Though Shapiro has shown considerable slippage in the polls, his chances on winning election according to political forecasting website FiveThirtyEight have remained relatively unchanged in the “Likely Republican” district. As of Monday, Shapiro had a 1 in 6 chance of flipping the seat with the projected vote working out to 53-37 percent, advantage Buchanan.

Shapiro racked up national endorsements and forward momentum as Buchanan came under scrutiny for buying a yacht as the tax cut bill passed. New national staff also flew to the Sarasota area district to aid Shapiro.

But last week, the Democratic Congressional Campaign pulled significant ad buys in the region, and while officials there say they remain committed to Shapiro, the move undermined the challenger. The ads were pulled alongside Shapiros announcement that he had raised $1 million in the Q3, doubling up on Buchanan’s effort.

Notably, the Times endorsed Shapiro over Buchanan earlier this month.
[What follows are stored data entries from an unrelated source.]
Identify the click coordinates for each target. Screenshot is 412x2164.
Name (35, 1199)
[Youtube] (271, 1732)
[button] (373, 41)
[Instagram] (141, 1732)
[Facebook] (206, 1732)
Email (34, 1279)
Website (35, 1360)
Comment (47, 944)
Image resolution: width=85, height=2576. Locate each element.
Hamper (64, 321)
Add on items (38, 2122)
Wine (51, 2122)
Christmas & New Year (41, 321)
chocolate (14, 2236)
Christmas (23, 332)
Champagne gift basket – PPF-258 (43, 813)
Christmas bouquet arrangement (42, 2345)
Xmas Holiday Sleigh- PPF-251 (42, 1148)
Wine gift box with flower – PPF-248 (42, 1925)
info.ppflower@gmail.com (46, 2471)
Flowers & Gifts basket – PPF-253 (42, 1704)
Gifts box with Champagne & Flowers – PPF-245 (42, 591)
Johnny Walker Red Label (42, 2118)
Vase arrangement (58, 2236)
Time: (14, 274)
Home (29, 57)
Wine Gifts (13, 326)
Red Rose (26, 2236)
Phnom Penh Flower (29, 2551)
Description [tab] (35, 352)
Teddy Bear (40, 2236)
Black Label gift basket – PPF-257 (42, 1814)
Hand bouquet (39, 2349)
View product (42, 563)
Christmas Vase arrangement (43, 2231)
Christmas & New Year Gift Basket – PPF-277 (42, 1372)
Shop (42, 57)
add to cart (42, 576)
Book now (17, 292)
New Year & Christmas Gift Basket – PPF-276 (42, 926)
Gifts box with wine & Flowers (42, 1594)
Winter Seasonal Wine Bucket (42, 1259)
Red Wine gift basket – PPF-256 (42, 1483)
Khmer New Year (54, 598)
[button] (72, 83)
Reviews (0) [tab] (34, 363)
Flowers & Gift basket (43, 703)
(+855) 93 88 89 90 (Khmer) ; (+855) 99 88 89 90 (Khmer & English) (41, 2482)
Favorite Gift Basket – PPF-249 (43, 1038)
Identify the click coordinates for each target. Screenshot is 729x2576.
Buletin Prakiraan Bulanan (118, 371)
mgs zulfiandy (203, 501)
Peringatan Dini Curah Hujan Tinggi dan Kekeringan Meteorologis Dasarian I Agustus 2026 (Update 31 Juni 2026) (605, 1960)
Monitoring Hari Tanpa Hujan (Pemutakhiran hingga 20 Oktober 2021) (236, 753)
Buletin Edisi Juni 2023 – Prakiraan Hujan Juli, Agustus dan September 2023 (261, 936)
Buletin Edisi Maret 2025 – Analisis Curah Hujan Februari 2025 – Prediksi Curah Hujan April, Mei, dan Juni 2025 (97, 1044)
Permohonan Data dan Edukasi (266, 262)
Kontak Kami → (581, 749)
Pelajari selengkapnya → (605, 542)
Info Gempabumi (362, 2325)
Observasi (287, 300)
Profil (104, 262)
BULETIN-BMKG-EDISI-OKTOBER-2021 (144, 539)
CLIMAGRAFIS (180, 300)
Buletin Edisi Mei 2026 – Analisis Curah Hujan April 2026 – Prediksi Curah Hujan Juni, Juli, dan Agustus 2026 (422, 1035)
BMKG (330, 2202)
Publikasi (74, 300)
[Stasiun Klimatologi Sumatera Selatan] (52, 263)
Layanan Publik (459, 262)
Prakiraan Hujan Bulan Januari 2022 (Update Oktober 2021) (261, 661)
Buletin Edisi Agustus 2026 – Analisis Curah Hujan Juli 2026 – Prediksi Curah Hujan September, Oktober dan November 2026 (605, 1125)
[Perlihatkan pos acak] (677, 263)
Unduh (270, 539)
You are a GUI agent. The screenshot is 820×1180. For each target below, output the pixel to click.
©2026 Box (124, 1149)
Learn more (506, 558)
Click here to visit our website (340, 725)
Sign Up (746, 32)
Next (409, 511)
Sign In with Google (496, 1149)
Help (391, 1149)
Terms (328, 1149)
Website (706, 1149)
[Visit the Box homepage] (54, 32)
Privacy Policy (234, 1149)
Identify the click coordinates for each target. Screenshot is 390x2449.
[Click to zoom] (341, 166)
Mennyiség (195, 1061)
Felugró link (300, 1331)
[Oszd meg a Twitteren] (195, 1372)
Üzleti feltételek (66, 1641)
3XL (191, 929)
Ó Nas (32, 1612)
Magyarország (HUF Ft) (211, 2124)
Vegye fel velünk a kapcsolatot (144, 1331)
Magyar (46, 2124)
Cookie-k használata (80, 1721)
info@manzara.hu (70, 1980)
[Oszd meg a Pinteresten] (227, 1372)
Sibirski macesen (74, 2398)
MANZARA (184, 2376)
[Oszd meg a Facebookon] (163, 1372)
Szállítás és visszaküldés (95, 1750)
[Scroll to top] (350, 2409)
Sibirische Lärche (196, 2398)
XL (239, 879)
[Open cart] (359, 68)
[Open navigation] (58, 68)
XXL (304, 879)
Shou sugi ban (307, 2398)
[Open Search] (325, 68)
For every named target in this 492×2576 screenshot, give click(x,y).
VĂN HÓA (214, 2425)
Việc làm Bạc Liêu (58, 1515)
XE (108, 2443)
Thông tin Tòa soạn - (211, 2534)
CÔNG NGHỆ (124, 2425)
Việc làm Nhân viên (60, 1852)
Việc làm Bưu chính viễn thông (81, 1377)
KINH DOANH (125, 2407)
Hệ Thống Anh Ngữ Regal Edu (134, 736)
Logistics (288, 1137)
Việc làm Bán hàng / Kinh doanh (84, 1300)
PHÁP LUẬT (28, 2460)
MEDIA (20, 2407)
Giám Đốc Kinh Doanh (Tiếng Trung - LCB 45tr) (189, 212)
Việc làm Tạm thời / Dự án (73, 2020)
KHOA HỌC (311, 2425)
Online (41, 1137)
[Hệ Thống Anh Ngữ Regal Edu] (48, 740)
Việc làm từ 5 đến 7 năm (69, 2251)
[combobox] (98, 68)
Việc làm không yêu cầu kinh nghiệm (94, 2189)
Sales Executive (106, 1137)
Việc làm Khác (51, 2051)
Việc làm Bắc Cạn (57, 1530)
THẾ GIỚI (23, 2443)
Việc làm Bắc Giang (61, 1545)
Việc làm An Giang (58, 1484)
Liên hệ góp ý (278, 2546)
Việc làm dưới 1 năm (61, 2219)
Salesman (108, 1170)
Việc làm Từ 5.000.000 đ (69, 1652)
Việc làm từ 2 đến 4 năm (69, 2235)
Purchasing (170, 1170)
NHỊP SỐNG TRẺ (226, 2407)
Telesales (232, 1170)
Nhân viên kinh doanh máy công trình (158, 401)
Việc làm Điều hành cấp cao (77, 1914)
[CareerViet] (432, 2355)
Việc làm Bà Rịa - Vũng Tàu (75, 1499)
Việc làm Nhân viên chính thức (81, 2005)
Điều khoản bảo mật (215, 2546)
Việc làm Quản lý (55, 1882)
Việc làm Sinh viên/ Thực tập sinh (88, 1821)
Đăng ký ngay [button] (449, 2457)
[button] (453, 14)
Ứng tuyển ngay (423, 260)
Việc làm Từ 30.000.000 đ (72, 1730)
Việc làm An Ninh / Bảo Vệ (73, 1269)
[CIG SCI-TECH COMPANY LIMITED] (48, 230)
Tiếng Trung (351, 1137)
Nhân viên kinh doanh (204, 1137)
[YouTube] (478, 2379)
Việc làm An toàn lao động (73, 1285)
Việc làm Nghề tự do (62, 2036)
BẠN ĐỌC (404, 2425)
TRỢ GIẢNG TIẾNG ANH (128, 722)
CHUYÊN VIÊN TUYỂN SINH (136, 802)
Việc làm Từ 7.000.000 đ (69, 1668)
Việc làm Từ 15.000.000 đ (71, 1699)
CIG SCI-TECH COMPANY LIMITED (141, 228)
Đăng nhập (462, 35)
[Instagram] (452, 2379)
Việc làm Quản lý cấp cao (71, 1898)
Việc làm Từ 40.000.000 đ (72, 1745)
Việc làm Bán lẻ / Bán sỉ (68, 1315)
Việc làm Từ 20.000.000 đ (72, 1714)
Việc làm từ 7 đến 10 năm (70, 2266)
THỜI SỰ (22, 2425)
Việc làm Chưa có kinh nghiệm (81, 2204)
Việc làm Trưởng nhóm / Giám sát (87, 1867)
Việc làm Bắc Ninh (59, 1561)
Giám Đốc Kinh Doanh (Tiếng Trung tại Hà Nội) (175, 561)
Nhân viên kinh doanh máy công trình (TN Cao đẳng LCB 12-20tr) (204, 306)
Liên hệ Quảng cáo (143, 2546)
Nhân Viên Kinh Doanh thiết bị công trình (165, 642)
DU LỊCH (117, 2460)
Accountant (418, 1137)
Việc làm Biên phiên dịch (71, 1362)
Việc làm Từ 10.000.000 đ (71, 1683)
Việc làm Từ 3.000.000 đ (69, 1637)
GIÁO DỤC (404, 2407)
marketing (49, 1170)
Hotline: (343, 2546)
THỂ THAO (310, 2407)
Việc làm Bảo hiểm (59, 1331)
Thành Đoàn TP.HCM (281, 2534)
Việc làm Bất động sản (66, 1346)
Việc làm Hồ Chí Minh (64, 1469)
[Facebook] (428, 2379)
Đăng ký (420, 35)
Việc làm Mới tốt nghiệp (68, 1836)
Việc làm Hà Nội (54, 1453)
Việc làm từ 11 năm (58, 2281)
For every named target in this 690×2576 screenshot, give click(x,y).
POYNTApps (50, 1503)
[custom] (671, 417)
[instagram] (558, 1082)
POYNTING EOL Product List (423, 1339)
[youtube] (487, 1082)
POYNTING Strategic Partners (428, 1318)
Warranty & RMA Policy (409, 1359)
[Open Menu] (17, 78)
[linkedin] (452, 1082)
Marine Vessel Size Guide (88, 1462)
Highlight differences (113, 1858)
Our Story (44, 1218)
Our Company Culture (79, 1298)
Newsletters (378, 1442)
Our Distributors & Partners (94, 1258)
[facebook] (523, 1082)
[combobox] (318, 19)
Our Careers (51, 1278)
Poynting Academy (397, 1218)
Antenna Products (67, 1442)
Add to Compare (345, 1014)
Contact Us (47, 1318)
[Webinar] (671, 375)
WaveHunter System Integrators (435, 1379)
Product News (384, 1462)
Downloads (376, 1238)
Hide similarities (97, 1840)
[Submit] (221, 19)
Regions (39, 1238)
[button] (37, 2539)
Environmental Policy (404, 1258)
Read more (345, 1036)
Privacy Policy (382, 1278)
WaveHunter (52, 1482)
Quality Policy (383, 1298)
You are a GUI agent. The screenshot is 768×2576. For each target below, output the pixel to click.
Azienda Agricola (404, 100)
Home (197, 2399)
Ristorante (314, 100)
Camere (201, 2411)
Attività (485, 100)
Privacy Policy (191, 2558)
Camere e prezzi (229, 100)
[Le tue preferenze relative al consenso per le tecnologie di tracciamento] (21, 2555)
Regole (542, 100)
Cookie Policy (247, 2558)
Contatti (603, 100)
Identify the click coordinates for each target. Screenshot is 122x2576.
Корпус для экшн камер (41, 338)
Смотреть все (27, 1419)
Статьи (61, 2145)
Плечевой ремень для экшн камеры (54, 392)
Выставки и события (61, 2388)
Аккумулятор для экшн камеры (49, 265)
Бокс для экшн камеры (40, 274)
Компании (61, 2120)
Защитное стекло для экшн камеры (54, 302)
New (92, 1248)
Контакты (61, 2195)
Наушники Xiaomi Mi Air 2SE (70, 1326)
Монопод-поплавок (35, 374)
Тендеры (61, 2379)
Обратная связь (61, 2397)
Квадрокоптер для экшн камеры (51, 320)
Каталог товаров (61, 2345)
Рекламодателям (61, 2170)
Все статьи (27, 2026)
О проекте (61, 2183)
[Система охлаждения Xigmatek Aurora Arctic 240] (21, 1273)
Meanwhile, the Republican was surprised with a front-page story in Tempo News, a black newspaper published in Sarasota and owned by Republican Johnny Hunter.

“The Vern Buchanan that is being demonized in television ads is not the Vern Buchanan I know,” reads an unsigned piece on Tempo above the fold. “The Vern Buchanan I know is a philanthropist.”

The paper praised Buchanan for elevating black managers at his car dealerships.

But the paper also dogged Shapiro over a controversy involving his son posting messages with the “n-word.”

“It’s true one can’t really blame all the actions of a son or daughter on the parent, but in reality, the fruit doesn’t fall too far from the tree,” the piece reads. “Is there positive history on the side of David Shapiro with the African American community? I can’t honestly say I know of any.”